The other four shortlisted authors are: Patrick DeWitt for The Sisters Brothers, Esi Edugyan for Half Blood Blues, Stephen Kelman for Pigeon English, and AD Miller for Snowdrops.

Two of this year’s nominees – Stephen Kelman and AD Miller – are first-time novelists, while four of the books are from independent publishers.

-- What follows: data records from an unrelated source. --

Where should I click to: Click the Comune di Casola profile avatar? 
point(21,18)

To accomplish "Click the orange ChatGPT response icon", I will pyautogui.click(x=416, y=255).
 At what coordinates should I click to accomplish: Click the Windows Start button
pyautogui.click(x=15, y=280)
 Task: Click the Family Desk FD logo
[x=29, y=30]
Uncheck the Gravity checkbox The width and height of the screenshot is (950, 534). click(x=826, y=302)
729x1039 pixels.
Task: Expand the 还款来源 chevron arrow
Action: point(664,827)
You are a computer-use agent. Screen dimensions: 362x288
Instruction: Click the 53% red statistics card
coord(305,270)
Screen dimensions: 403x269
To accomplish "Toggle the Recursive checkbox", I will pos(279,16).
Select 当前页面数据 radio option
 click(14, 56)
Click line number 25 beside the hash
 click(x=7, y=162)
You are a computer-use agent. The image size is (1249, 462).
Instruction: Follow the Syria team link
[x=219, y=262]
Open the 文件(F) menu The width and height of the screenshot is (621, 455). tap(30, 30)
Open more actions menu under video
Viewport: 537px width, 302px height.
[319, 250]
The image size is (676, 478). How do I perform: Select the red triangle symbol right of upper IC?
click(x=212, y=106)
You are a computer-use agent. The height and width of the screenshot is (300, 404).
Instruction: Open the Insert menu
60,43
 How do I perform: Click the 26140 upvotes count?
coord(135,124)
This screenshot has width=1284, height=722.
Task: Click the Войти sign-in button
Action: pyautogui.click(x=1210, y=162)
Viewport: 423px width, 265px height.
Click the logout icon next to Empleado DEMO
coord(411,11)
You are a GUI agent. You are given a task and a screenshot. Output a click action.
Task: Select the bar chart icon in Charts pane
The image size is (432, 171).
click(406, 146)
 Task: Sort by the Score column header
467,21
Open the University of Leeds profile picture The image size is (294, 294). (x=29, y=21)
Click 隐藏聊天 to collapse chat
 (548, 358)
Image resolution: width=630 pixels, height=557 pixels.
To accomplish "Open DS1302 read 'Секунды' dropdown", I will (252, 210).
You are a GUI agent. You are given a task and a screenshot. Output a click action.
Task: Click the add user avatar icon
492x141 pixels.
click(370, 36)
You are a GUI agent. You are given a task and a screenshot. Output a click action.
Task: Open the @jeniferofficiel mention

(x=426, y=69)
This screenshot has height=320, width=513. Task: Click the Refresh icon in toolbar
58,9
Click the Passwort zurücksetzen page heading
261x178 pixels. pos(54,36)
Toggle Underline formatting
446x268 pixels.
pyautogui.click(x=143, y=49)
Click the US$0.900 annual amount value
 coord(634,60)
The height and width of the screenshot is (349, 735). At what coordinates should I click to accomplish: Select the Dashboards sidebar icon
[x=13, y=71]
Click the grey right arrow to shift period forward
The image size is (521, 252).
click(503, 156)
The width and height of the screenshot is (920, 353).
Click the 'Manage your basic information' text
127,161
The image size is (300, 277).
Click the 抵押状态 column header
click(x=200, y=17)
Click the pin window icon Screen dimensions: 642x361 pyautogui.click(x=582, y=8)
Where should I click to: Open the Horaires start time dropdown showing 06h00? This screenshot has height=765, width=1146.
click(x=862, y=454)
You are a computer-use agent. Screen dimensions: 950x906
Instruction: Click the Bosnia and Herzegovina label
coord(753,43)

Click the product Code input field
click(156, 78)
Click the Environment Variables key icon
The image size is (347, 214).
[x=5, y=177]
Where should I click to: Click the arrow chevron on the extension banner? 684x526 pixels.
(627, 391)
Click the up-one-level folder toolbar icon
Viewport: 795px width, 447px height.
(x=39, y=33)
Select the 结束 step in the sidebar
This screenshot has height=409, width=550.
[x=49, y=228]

Former MI5 director-general Dame Stella Rimington, who chaired the judges, commented: “Inevitably it was hard to whittle down the longlist to six titles. We were sorry to lose some great books. But when push came to shove, we quickly agreed that these six very different titles were the best.”

Julian Barnes

Julian Barnes: The Sense of an Ending
Tony Webster and his clique first met Adrian Finn at school, where they all swore to stay friends for life. Now Tony is in middle age, divorced and remarried. But as a lawyer’s letter is about to prove, memory can always throw up surprises.

Patrick deWitt

Patrick deWitt: The Sisters Brothers
Oregon, 1851. Eli and Charlie Sisters are professional killers, on their way to California to kill a man named Hermann Kermit Warm. En route, the brothers are subject to a series of unsettling experiences. When they get to California they discover Warm has invented a magic formula which could make them rich.

Carol Birch

Carol Birch: Jamrach’s Menagerie
Eight-year-old Jaffy Brown is knocked unconscious by a Bengal tiger in the east end of London. Charles Jamrach, the tiger’s owner, saves him. Jaf begins working at Jamrach’s Menagerie, and is soon given the opportunity to take part in a trip to hunt down and bring back a dragon.

Esi Edugyan

Esi Edugyan: Half Blood Blues
Hieronymous Falk, a rising star on the cabaret scene, is arrested after the fall of Paris in 1940 and never heard from again. 50 years later, a mysterious letter revealed to his bandmate Sid brings to the surface secrets buried since Hiero’s fate was settled.

Stephen Kelman

Stephen Kelman: Pigeon English
Newly arrived in London from Ghana, 11-year-old Harrison Opoku lives in a flat in an inner-city housing estate. Harri absorbs the many strange elements of his new life in England. But when a boy is knifed to death on the high street, Harri decides to start a murder investigation of his own.

AD Miller

AD Miller: Snowdrops
Set over the court of one winter in Moscow, a young Englishman’s moral compass is spun by the opportunities revealed to him by a new Russia: a land of hedonism, desperation, corruption and kindness. It is a palce where secrets – and corpses – come to light only when the deep snows start to that.

Trying too hard?

Of course there'll no doubt be those who'll moan that this year the Booker's trying too hard to be young and funky, blogs Channel 4 News Culture Editor Matthew Cain. They might even have a point; I've read the books by alan Hollinghurst and Sebastian Barry which failed to make the shortlist and both are brilliant.

But there's only one way that the judges can silence this criticism - by picking a truly sensational novel as the overall winner.